Ultimately, there are really just two kinds of TBA events: those that you go to because you think you should, and those that are actually entertaining. The best-titled event of this year's Fest, Jollyship the Whiz-Bang, falls blessedly into the latter category (Someday Lounge, 125 NW 5th, Sept 12, 8 pm, $6-7). This "massive live musical pirate puppet sea saga" features "catchy nautical electro pop," "mindblowing cheap stage effects," and surely more "arrr"s and "ye matey"s than you can shake a cutlass at. Don't forget your secret flask o' rum, or ye'll be swabbing the deck, ye scurvy scalawag. AH & JWS

FREE-BASED ART FESTIVAL

In the process of becoming a local institution, TBA seems to have become prohibitively expensive. Fortunately, this year's fes tivities include a selection of free performances happening all over the city, making art once again accessible to the frugal, financially frigid masses.

Portland artist David Eckard will be performing a piece called Float, in which he takes to the river at dusk, riding its currents on a mirror, lace, and fire-adorned carriage and speaking through megaphones while a fleet of boats trail behind him. Sexy! (viewing from the Hawthorne Bridge, Sept 7, dusk)

Further charging the public space is John King, who will lead dozens of electric guitars in a concert staged on the steps of Pioneer Courthouse Square. The idea calls to mind Glenn Branca's extended group guitar experiments, and will probably conjure up a sonically overwhelming spectacle downtown. (Pioneer Courthouse Square, SW Broadway & Yamhill, Sept 7, 6:30 pm)

One of the most interesting and original-sounding pieces in the festival is Marina Abramovic's Balkan Erotic Epic. Abramovic channels her research through a multi-channel video installation to project cinematic interpretations and re-creations of everyday erotic myths in Serbian folklore. Try it, you'll like it. (Corberry Press, NW 18th & Northrup, Sept 7-17 noon-6 pm daily, Sept 20-Oct 7, Wed-Sat noon-6 pm)

On a slightly less ambitious note, Brad Adkins will show up at TBA Central (224 NW 13th) every day at 2 pm for Oh Yeah OK, an event in which he tells people about some things he's done, has heard about, or is thinking about doing. Hmm. While it sounds slightly underwhelming in print, I've attended events like this in Portland that turned out well, invigorated by a community of artistically curious, outgoing, and passionately communicative people.

Mack McFarland and Dennis Nyback have joined forces to present a roving film festival designed to reanimate the history of Portland. The Portland that Was will transport audiences through Portland's history at various sites of historical relevance. (various times and locations, Sept 7-17)

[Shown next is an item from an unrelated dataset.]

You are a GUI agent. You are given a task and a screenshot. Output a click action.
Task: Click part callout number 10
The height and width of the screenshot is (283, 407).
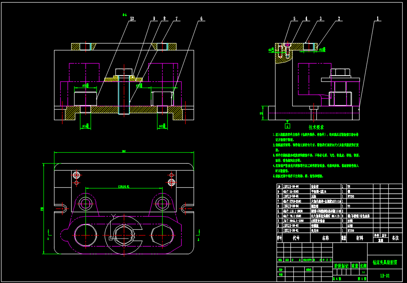tap(132, 18)
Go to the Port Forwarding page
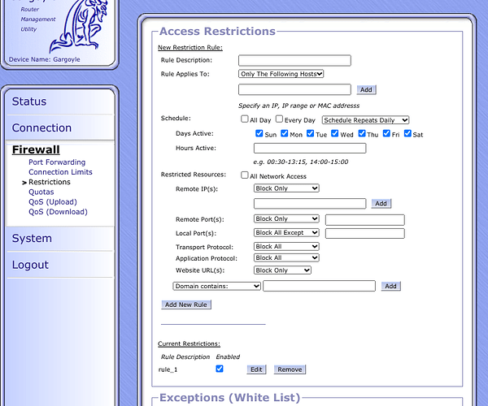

The Travelers and Record Sound System, courtesy of Red76, has put together some kind of auditory pick-me-up station. It features dozens of boomboxes tuned to the same frequency; anybody can contribute a CD of sounds to add to the mix (Ace Hotel Annex, 403 SW 10th, Sept 7-17 noon-6 pm daily, Sept 18-Oct 7, Wed-Sat noon-6 pm).

Finally, a collaboration by Philippe Blanc and Katherine Bovee called laptop is a mysterious roving installation traveling to Beaverton and other extremities of Portland, then making frequent returns to TBA to present its findings. (roaming, Sept 7-17) As with many of the events at this festival, how any of that will manifest itself is left somewhat unclear—but really, that's the draw. EJ

VISUAL-BASED ART FESTIVAL

Although TBA is a performing arts festival above all else, the visual arts take the stage for the first time this year. Kristan Kennedy has curated a series of gallery exhibitions to stand alongside the performance works.

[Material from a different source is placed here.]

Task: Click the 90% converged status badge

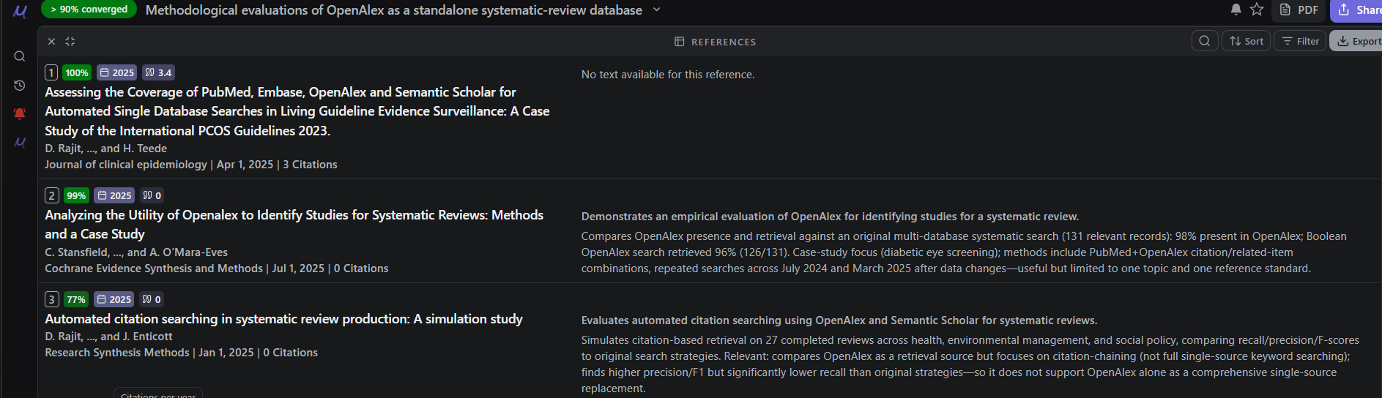Action: (89, 10)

A lot of the shows are happening at the Corberry Press (NW Northrup, between 17th and 18th, Sept 7-17, noon-6 pm daily, and Sept 20-Oct 7, Wed-Sat noon-6 pm): Harrell Fletcher is on hand with The American War, an installation of photographs that the New York Times called "ingenious" and "heartbreaking." Fletcher presents the flipside of what we think of when we hear "Vietnam War," and the change in perspective can be devastating. New York- and Portland-based artist Theo Angell looks at a more natural kind of destruction—forest fires—in his video piece, Tongues and Snowk, where trees "morph into glowing pillars" and the artist "places himself in this transitional world as its conduit/interpreter." (Side note: Who talks like this?) Whitney Biennial artist Matthew Day Jackson claims to "wrestle history's demons to the ground," which I'd like to see. Instead, I'll settle for his installation, Paradise Now! Meanwhile, Beth Campbell's video, Some Things Change, looks like a normal, repeating video loop, but stick with it—there's more to it than meets the eye. On the other hand, Johanna Billing's video, Magical World, is comprised of "never-ending footage" (oh joy) of Croatian children singing a 1968 Rotary Connection song.

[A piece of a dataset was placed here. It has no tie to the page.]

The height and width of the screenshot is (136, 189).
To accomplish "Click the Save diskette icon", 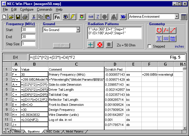I will 18,17.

The visual art programming spills over to PNCA (1241 NW Johnson) in the heart of the Pearl. There you'll find Illegal Art, a group show about copyright and intellectual property, featuring marquee names like David Byrne and Todd Haynes (through Oct 21, daily, 9 am-9 pm). In the PNCA lobby, UK theater company Stan's Cafe has dumped 300 million grains of rice—one for every person in America—and will organize them by demographics and statistics throughout the festival (Sept 8-17, noon-6 pm).

Over at TBA Central (224 NW 13th), you can catch Edie Tsong on webcam, where the two of you will draw each other's portrait, and she'll fax you her rendering of your handsome mug on the spot (Sept 7-17, noon-6 pm). While you're there, you might notice Katherine Bovee and Philippe Blanc's Desktop, a diorama that imagines computer desktop iconography (like the trashcan and wallpaper) as real objects (Sept 7-17, daily, noon-6 pm; Sept 18-Oct 6, Mon-Fri, noon-6 pm).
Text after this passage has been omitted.